On Parameters from Orri Erling on 2009-03-25 (public-rdf-dawg@w3.org from January to March 2009)

From: Orri Erling <erling@xs4all.nl>
Date: Wed, 25 Mar 2009 11:40:22 +0100
To: "'SPARQL Working Group'" <public-rdf-dawg@w3.org>
Message-Id: <200903251041.n2PAf0iJ022287@smtp-vbr1.xs4all.nl>
            

 

 

 

Following are some clarifications for the SPARQL parameters question.

 

The rationale for having parameters is the possibility of skipping query
compilation if the same parametrized query is to be executed multiple times
with different parameters.

 

In all SQL CLI's (call level interface) this is a given.   Also, most CLI's
have array  parameters, i.e. passing  multiple sets of parameter bindings in
a single client-server message.  The array parameter question can be
addressed in the  conntext of the SPARQL protocol by the HTTP 1.1 pipelining

 

Experience demonstrates that with simple workloads consisting of short
queries, such as the Berlin benchmark, up to 40% of server CPU ttime is
spent compiling the queries.  Most of  query compilation time is in turn
taken by deciding the join order,  which is typically done by generating
candidate plans and by running these through a cost model.  This is in
principle n! in complexity, where n is the number of joined tables, e.g.
triple patterns for SPARQL.  While real optimizers do better than n!, this
is still an exppensive operation.

 

 

The implementations in existence now (Virtuoso, Arq)  use the variable
syntax for parameters.  It may be argued that this is suboptimal, as it does
not allow signalling an error when a query intended for running with
parameters is invoked with too few parameters.  This is trivial to rectify
by introducing a special syntactic form for parameters, e.g. ?:xx.

 

This proposal was criticized for having potentially unforeseen implication
for optimization.  In SQL, this is not so much of an issue since the tables
and columns referenced in the query are always explicit.  Even in SQL,long
running queries should preferentially be written with literals and not
parameters.

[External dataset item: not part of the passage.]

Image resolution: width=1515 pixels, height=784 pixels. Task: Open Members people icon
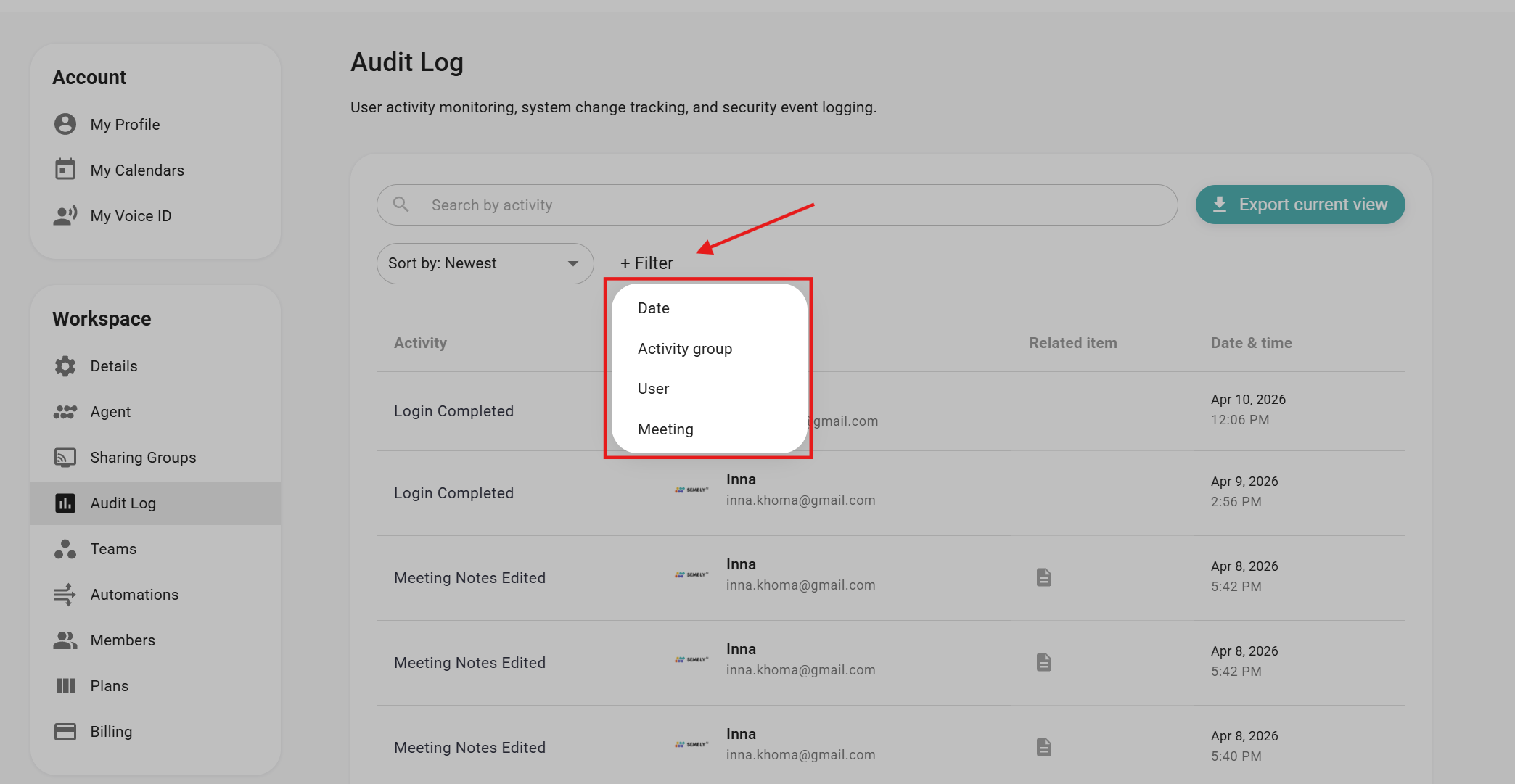point(65,640)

Consider:

 

select sum (l_extendedprice) from lineitem where l_returnflag = 'r' and
l_deliverydate >?;

If there is an index on delivery date and the value for delivery date is
selective, this should go by the index and if the date is not selective this
should go as a full table scan.  This is why parameters are discouraged for
this type of query, see TPC H.

 

 

With SPARQL, if you have 

 

select ?x where {?s a ?c . ?s ?p ?name}

 

and ?class and ?p and ?name are parameters, the optimizer has no very firm
grounds for join order.  Since there is one object  given, ?name, the 2nd
pattern is probably the more selective.  We note that there are generally
many rdf:type triples but that the cardinality of the object with these
triples is less than with triples in general.

 

We will note that a query of this sort is next to unworkable with on the fly
SPARQL to SQL  mapping but then it would be so even ifwithout parameters, if
?s ?p and ?name were not bound in the invoking context.

 

The use case for parameters is a short lookup query where the classes and
predicates that we expect to be literals are enough to give sufficient
cardinality information for optimization.  All the Berlin benchmark queries
are examples of such.

 

 

Without introduction of parameters, it is possible to recycle SPARQL query
plans by keeping a cache of query parse treeswith blanks for literals.  When
another query comes in where the literals are different, the same query plan
could be reused, just by plugging in the values in the executable form of
the query.  This is more difficult to implement and slightly slower at run
time than explicit parameters.  More importantly, this could lead to complex
misunderstandings when a literal did have significant impact on execution
plan.

 

Consider 

 

select sum (?ep) where { ?l a tpch:lineitem . ?l tpch:l_extendedprice ?ep .
?l tpch:l_returnflag "r". ?l tpch:l_deliverydate ?d . filter (?d >
"2009-1-1"^^xsd:date)}.

Suppose that the data were stored as physical triples.  There would be two
places to begin the join, one with returnflag  and the other with delivery
date.

 

We presume that there are relatively few returned items.  Hence the
optimizer, seeing the "r"would begin with this.  If this were "n" for not
returned, the date would be the better starting point.  If an automatic
reuse of plans were to take place, we would lose the advantage given by
knowing the literal at compile time for the second execution of a query with
different literals.

 

Needless to say, we would not consider variables in predicate or class
positions as substitutable in query reuse.

 

So, when one puts a parameter in a query, one de facto states that the run
time value will have little impact on cardinality for optimization purposes.
This is the difference between automatic reuse and explicit parameters.
Further, automatic reuse is more code and takes longer at run time, even
though over 90% of compiler time goes to deciding the join order.

 

One could further finesse an automatic reuse system by making a literal
substitutable  only if it were seen from the predicate that it did in fact
have a fairly even distribution and if the comparison were equality.  Thus
the query for the value of returned items would not be a candidate since the
date is a filter with > and the return flag does not have an even
distribution.  Further, plan reuse should only be considered for queries
where the actual execution time ended up being short, let us say less than
50 times the query compilation time and  under a second of real time.

 

To summarize, automatic reuse can have, in spite of all the above measures,
some surprising effects on optimizeability. I would say that a scheme like
outlined above would make automatic reuse relatively safe though.

 

As a developer of online applications and DBMS's for such, I still would
definitely use parameters where these did fit, as per SQL usage. 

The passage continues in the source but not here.